### EXERCISE DESCRIPTION:
Please show every line from the entries that carries the word "Given".

[Data items]
------------------------

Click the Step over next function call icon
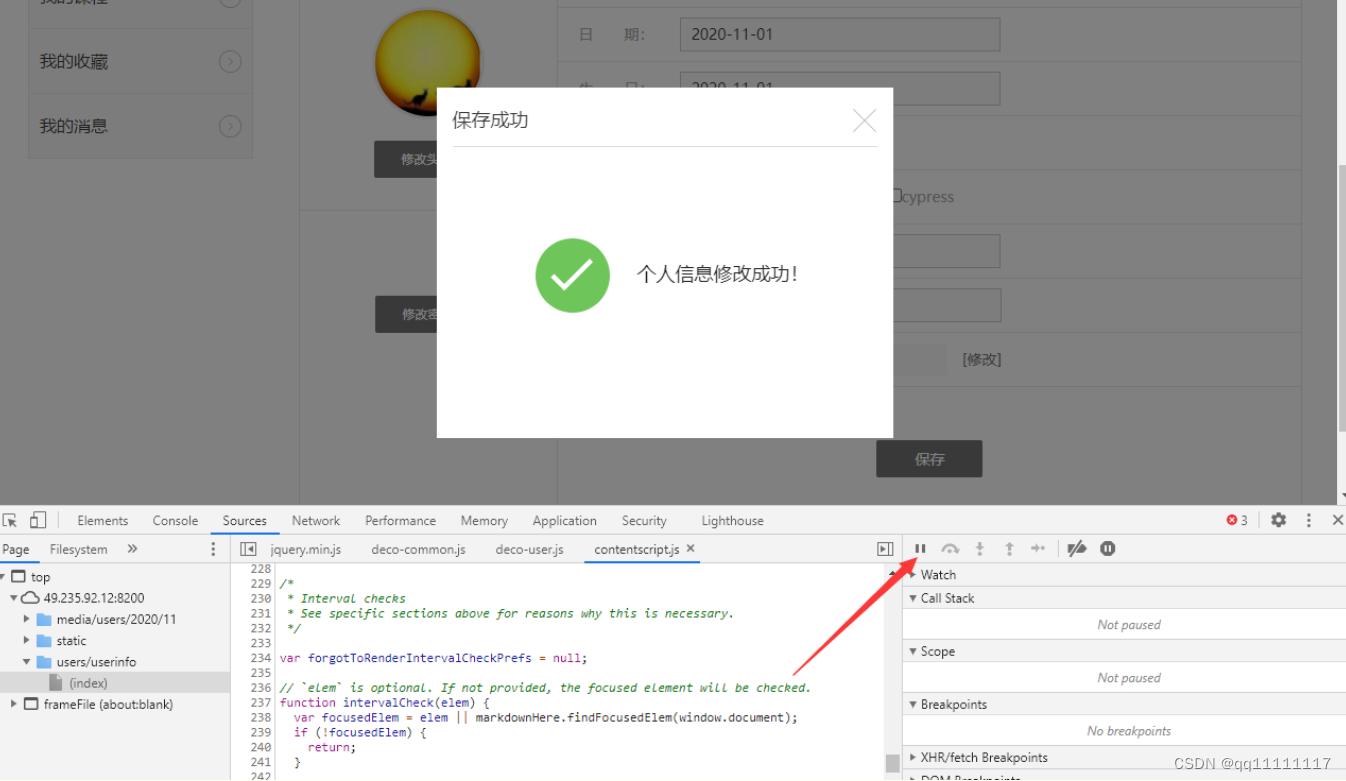The width and height of the screenshot is (1346, 781). click(x=949, y=548)

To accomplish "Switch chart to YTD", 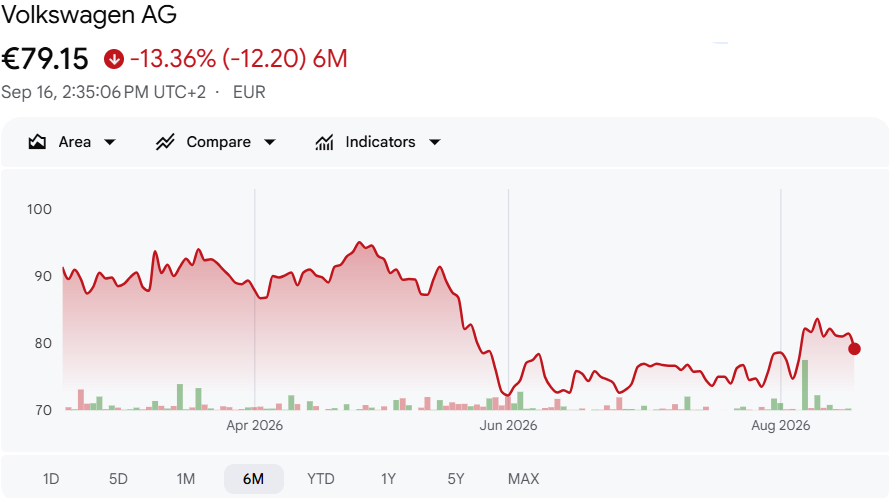I will (x=320, y=479).
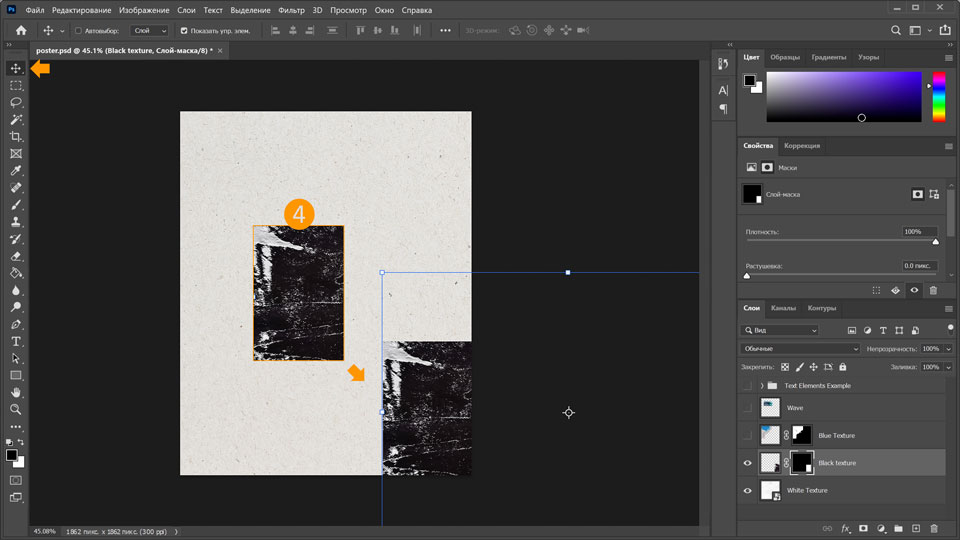Switch to the Каналы tab
The image size is (960, 540).
tap(783, 308)
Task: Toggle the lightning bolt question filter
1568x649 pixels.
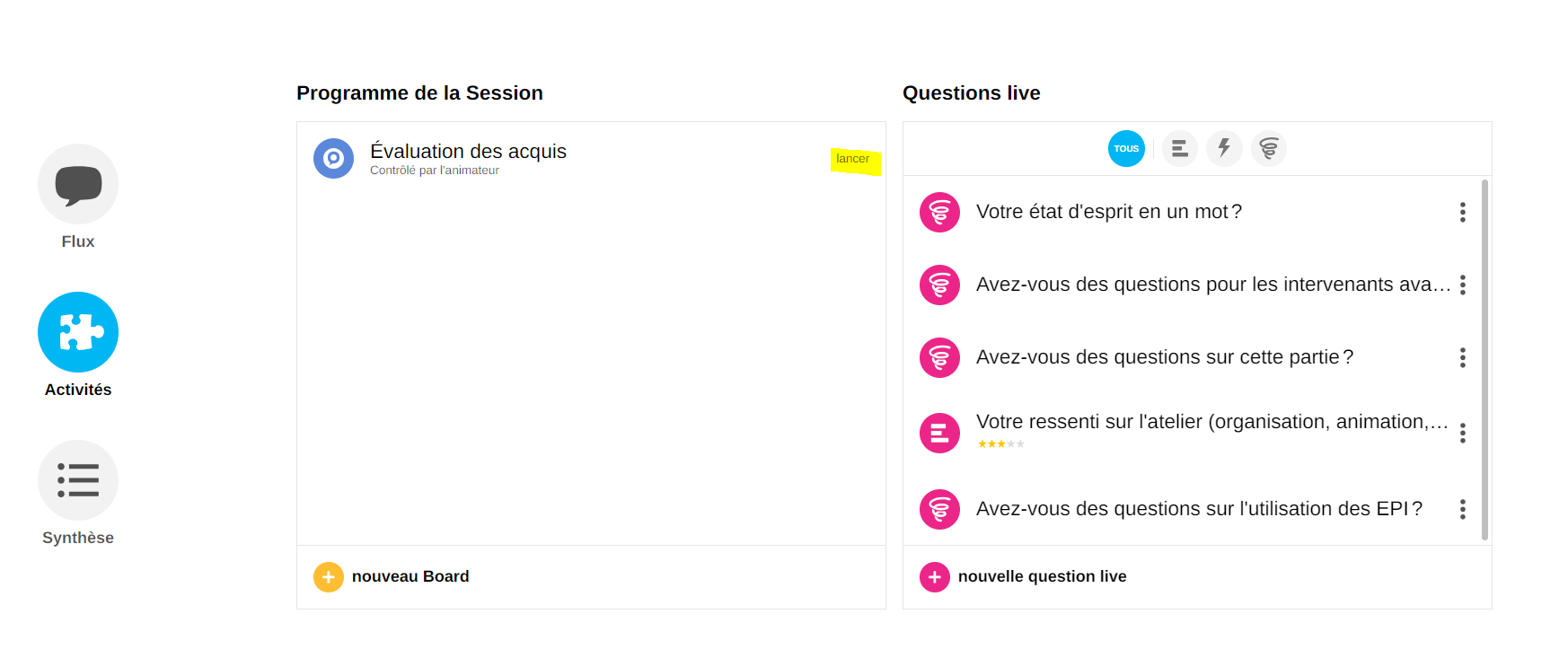Action: 1224,149
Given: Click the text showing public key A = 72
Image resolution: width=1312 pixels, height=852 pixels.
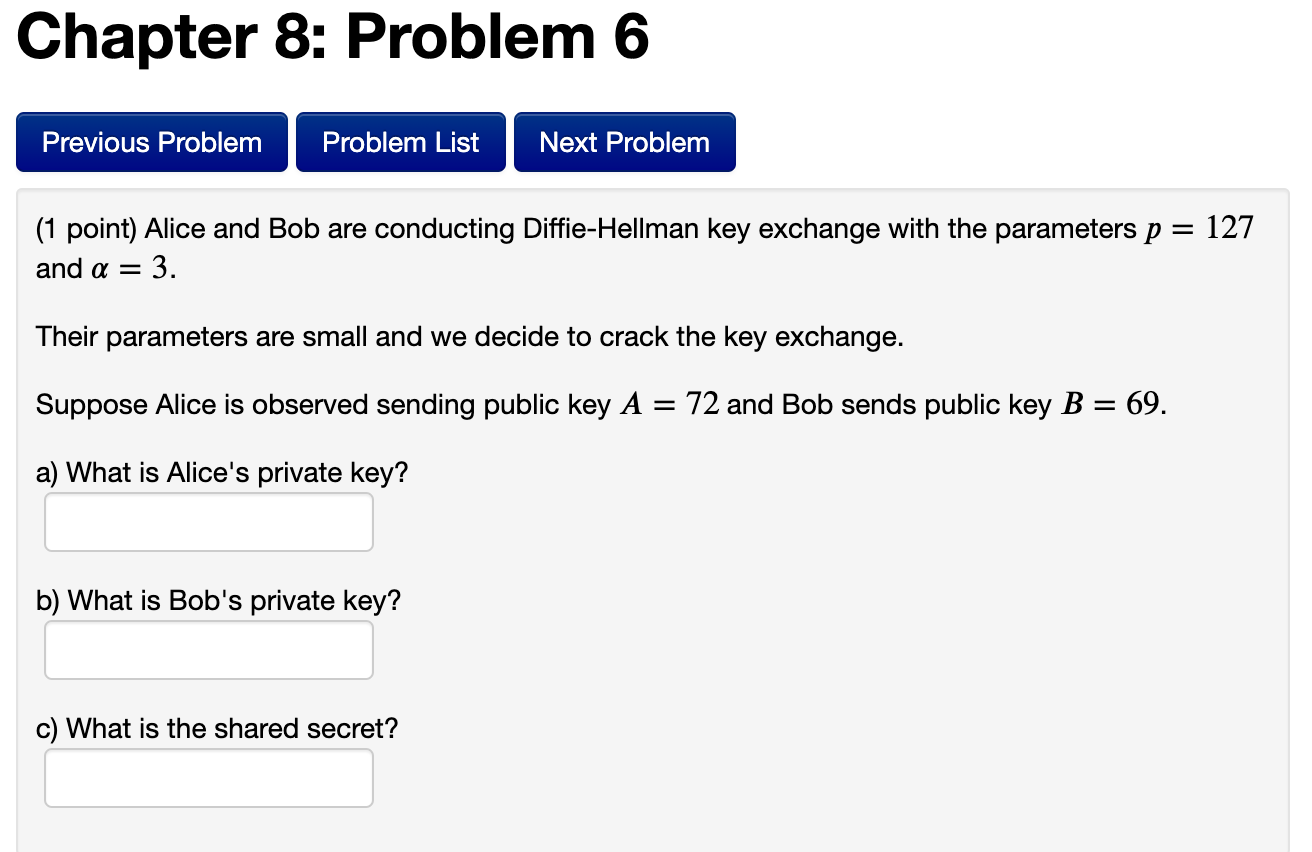Looking at the screenshot, I should pos(670,404).
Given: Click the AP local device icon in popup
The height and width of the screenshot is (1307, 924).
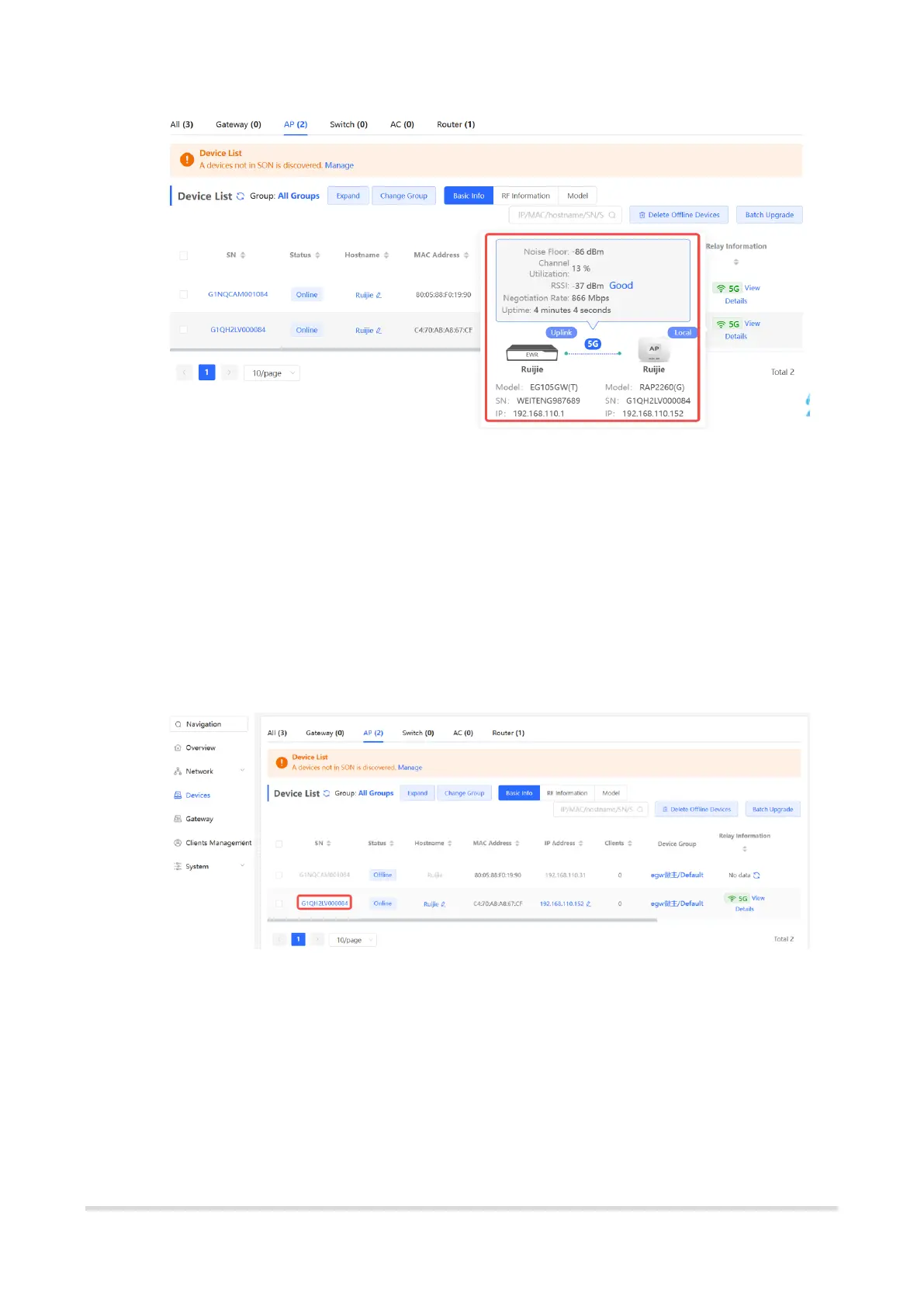Looking at the screenshot, I should coord(654,351).
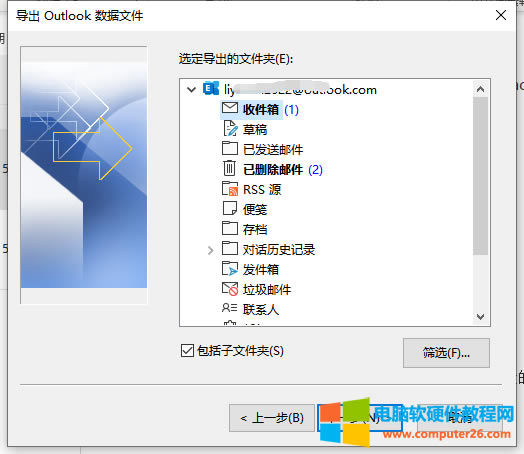
Task: Toggle the 包括子文件夹(S) checkbox
Action: click(x=187, y=350)
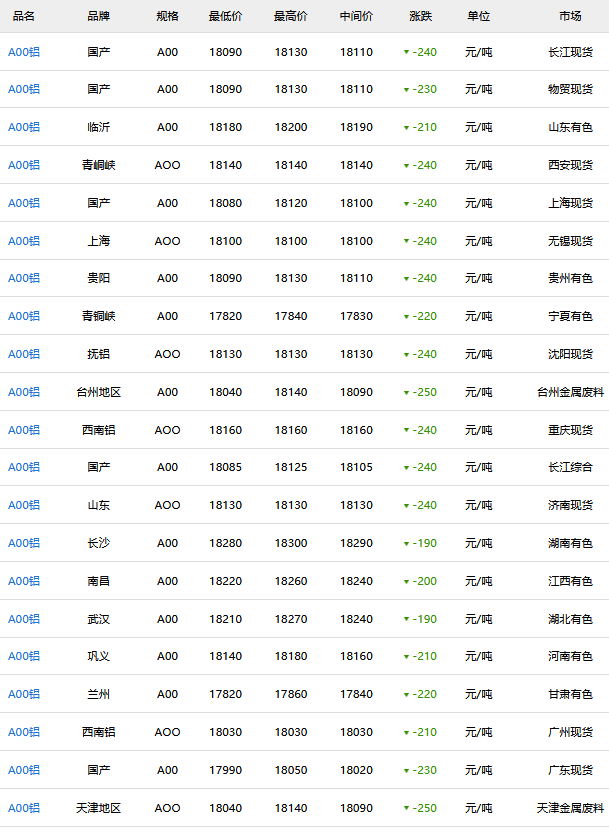
Task: Click the 市场 column header
Action: pyautogui.click(x=570, y=17)
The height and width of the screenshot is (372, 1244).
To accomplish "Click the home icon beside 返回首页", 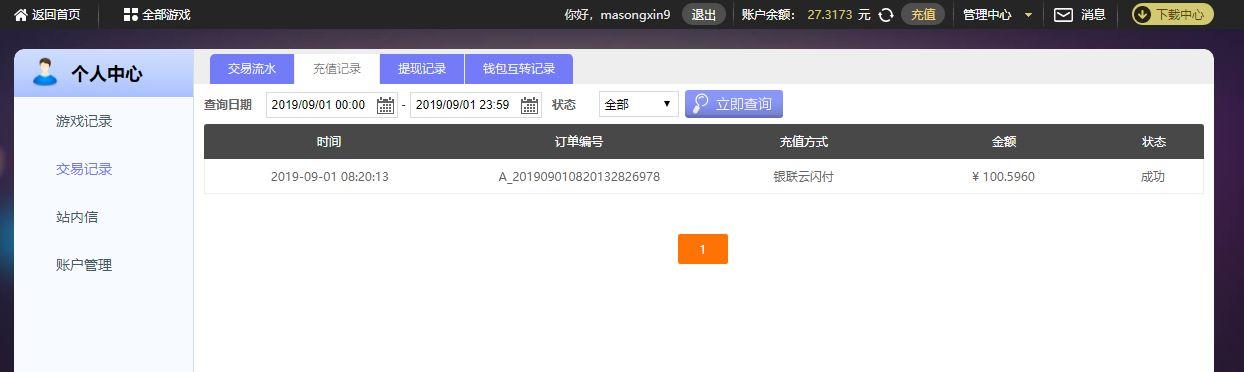I will pos(21,15).
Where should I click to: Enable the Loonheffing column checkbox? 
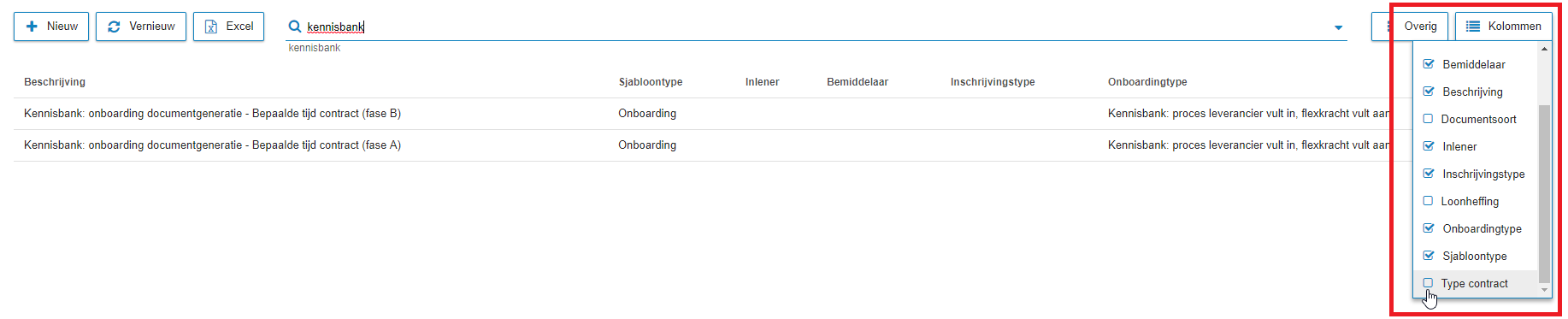point(1428,201)
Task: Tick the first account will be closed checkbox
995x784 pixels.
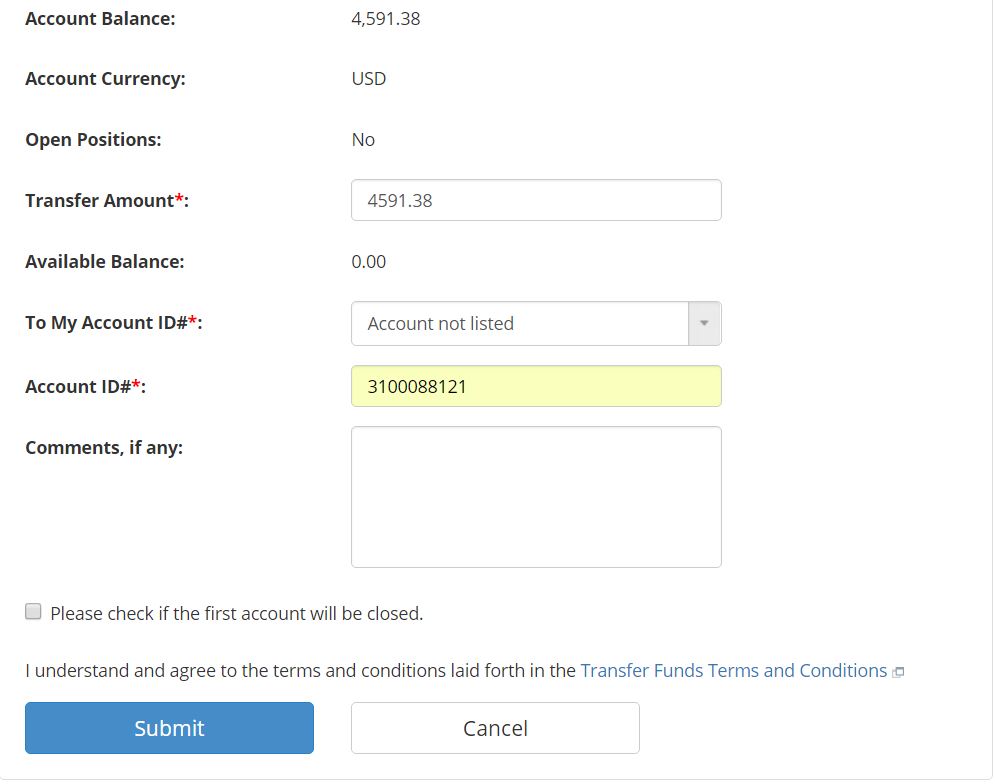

------------------------

### RESPONSE FOR THIS EXERCISE:
Given: Click the text showing public key A = 72
Given: Click the AP local device icon in popup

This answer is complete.